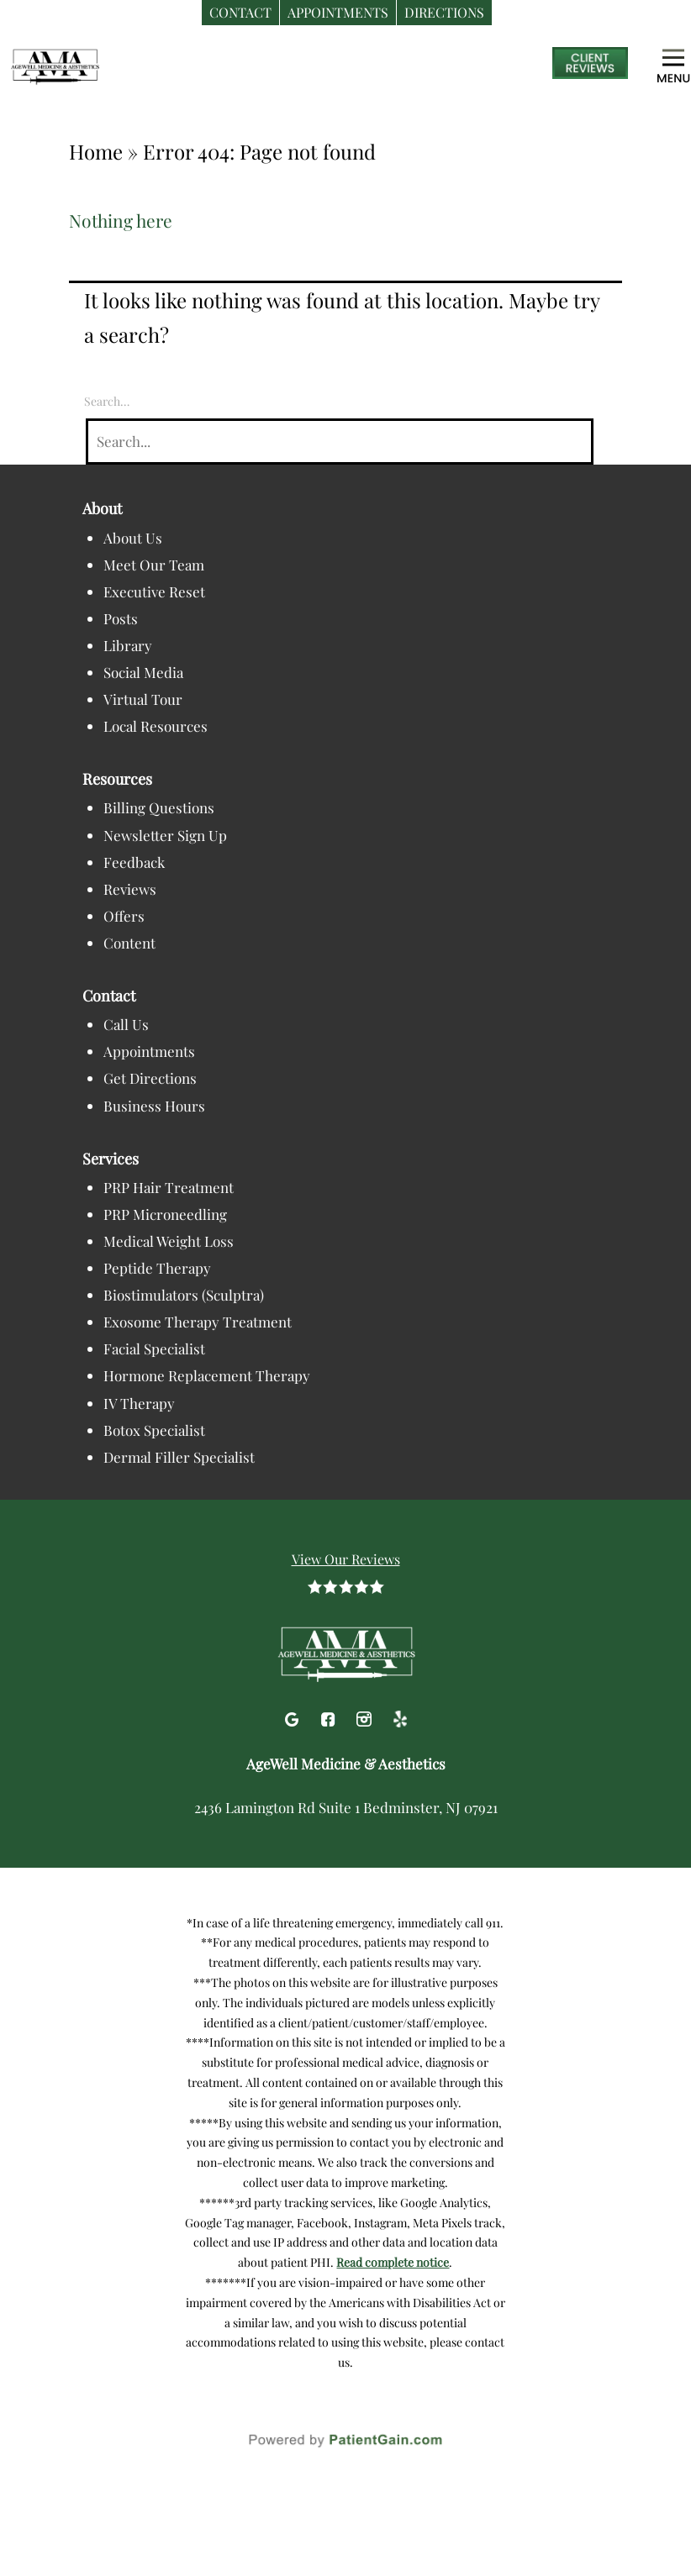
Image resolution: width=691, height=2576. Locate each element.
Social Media (143, 672)
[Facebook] (330, 1716)
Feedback (134, 862)
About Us (132, 537)
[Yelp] (400, 1716)
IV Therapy (139, 1403)
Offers (124, 916)
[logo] (113, 66)
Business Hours (154, 1105)
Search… (106, 401)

> _Task requirements_
Where a picture appears, skip it; repeat everything else in the data exactly.

> _Written solution_
Image resolution: width=691, height=2576. Locate each element.
Social Media (143, 672)
[Facebook] (330, 1716)
Feedback (134, 862)
About Us (132, 537)
[Yelp] (400, 1716)
IV Therapy (139, 1403)
Offers (124, 916)
[logo] (113, 66)
Business Hours (154, 1105)
Search… (106, 401)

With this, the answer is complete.